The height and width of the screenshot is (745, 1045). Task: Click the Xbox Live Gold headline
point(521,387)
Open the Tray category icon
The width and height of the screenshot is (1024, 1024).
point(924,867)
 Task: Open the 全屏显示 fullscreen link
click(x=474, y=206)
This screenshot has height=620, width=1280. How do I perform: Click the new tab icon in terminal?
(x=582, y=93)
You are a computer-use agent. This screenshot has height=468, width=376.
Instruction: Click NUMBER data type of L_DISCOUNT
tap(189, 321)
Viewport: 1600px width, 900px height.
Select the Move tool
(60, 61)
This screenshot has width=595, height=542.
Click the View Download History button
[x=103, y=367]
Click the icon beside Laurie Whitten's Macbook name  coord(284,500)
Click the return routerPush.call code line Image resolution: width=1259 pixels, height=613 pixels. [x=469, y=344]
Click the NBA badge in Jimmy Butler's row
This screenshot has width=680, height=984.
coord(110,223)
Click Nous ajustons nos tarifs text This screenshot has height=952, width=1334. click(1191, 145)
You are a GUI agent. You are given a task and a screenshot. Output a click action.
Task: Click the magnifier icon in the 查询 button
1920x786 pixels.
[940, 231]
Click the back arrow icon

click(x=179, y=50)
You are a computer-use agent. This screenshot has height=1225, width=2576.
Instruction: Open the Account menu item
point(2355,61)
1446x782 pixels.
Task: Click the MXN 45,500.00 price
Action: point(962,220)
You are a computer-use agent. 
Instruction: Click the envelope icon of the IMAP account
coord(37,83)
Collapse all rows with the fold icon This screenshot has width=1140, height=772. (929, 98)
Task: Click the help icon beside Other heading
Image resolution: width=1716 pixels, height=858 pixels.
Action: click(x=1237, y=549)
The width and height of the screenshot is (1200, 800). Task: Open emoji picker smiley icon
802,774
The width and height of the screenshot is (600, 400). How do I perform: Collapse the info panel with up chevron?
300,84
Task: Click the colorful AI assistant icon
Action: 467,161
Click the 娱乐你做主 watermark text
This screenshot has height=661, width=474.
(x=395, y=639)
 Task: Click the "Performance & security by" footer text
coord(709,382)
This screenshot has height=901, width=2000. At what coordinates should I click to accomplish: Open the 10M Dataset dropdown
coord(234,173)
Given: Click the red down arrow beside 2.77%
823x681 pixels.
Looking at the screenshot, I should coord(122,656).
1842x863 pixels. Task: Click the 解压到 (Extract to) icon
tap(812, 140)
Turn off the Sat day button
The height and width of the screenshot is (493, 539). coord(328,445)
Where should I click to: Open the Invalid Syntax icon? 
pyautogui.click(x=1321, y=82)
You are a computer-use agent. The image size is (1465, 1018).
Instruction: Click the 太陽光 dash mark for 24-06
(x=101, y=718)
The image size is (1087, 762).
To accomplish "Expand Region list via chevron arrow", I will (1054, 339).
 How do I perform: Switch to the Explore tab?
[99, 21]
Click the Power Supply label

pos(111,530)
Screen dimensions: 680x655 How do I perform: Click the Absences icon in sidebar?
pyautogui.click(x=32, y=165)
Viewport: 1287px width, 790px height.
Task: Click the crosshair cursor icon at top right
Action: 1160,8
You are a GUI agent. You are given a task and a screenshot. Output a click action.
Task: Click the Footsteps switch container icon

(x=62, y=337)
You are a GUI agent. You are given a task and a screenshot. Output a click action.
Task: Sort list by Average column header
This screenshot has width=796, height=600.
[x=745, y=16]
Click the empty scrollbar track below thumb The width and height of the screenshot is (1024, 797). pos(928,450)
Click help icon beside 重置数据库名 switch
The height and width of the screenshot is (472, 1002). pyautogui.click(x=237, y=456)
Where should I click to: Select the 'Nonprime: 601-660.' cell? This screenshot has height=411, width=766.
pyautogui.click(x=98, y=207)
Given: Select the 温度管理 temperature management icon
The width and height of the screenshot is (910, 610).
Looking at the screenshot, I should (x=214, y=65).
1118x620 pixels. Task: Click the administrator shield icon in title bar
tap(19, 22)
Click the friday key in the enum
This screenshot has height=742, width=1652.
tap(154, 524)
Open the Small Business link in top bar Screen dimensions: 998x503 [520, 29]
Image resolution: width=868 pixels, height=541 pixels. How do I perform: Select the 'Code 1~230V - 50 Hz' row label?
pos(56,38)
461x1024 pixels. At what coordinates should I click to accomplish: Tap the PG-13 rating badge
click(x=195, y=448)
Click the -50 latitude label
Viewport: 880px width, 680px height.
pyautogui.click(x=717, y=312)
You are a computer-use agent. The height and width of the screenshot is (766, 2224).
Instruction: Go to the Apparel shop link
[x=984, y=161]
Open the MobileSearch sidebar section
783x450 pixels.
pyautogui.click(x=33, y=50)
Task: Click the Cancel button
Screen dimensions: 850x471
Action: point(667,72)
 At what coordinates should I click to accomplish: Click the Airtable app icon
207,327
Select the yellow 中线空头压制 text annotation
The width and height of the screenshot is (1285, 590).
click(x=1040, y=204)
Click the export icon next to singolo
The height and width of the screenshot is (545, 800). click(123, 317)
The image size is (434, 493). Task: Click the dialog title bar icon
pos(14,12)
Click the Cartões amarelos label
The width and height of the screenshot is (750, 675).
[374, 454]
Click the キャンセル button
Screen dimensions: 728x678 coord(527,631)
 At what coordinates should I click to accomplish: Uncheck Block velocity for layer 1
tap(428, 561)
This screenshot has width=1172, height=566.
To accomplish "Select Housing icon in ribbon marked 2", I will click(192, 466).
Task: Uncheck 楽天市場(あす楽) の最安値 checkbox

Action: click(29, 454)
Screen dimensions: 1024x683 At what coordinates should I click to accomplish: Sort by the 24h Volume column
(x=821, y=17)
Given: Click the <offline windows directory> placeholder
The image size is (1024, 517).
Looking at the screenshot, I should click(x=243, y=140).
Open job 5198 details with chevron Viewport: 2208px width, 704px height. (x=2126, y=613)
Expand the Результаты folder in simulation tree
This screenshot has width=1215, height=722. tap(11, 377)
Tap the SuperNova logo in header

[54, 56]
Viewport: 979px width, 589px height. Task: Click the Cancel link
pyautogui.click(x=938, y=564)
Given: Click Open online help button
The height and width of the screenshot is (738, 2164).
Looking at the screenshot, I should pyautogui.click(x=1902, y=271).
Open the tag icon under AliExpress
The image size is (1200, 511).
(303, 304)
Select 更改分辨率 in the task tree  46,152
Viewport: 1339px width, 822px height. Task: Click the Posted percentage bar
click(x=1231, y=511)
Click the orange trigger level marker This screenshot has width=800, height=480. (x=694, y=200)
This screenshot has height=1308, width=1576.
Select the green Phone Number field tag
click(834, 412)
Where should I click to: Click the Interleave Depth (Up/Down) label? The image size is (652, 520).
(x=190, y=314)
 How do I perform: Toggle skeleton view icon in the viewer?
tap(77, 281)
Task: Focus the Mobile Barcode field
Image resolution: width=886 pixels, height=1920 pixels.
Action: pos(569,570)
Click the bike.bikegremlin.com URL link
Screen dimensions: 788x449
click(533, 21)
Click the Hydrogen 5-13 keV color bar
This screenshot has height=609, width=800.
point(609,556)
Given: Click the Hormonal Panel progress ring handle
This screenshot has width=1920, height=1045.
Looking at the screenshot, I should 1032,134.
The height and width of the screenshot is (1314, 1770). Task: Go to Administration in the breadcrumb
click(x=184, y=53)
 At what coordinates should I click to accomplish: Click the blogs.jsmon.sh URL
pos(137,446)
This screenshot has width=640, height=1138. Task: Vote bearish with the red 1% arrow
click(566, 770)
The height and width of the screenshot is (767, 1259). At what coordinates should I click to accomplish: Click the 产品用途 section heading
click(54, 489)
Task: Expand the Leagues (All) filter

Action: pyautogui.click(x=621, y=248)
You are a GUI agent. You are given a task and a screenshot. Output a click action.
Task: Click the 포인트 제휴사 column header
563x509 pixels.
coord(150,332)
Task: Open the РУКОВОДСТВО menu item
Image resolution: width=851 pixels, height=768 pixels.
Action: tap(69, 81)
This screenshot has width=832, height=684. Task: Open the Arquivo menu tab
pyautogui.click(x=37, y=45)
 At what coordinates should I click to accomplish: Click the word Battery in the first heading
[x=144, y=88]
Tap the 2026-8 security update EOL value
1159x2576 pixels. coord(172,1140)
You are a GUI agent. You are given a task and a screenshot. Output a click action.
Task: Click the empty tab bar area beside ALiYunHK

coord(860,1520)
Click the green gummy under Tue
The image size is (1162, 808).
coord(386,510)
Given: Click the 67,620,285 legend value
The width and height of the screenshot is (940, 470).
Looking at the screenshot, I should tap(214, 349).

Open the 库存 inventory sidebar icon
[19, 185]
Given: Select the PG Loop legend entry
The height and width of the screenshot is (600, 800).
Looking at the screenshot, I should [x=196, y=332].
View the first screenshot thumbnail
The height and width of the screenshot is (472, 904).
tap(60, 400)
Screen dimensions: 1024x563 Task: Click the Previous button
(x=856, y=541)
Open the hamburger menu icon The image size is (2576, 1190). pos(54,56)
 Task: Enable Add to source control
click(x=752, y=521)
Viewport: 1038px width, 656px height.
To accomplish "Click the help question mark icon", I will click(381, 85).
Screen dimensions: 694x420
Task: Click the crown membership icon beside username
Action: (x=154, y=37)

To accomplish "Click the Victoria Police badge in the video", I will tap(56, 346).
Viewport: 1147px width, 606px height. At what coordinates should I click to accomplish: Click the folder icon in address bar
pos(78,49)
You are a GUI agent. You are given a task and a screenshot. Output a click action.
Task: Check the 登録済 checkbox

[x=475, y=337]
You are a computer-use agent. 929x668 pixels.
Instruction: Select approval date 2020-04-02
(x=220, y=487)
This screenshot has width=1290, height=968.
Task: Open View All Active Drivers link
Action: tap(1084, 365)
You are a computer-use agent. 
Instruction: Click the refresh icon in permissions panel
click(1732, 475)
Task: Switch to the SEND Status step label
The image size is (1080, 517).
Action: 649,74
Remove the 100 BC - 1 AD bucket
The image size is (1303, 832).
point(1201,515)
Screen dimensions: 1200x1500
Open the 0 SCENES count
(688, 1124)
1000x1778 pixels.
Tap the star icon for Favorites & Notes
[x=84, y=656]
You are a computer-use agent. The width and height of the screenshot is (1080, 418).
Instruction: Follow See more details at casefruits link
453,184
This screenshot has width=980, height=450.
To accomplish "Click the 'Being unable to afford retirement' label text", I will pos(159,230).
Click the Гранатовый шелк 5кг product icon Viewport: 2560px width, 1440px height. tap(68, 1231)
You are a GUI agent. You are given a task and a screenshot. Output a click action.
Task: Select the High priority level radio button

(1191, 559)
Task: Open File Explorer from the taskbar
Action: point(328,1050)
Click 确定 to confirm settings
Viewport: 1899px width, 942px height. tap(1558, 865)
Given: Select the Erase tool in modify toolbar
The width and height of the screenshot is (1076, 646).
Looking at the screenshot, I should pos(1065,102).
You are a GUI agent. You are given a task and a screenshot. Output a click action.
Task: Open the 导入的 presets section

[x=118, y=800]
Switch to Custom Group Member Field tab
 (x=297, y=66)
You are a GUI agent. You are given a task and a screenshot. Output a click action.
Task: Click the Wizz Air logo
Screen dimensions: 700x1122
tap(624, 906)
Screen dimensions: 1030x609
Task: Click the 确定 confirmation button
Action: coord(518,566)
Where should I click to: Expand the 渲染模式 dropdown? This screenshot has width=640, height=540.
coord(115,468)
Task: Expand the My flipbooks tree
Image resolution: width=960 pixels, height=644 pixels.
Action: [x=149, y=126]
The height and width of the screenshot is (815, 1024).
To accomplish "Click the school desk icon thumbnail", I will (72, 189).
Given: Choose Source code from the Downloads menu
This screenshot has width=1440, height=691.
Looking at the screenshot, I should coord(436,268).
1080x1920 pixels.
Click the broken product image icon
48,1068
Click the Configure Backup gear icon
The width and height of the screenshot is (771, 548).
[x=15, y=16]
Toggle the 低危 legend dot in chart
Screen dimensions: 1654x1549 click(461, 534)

◆ **What you need to do**
Show all lines from the records above where the word "thumbnail" occurs.

◆ **Exercise response**
View the first screenshot thumbnail
To accomplish "Click the school desk icon thumbnail", I will (72, 189).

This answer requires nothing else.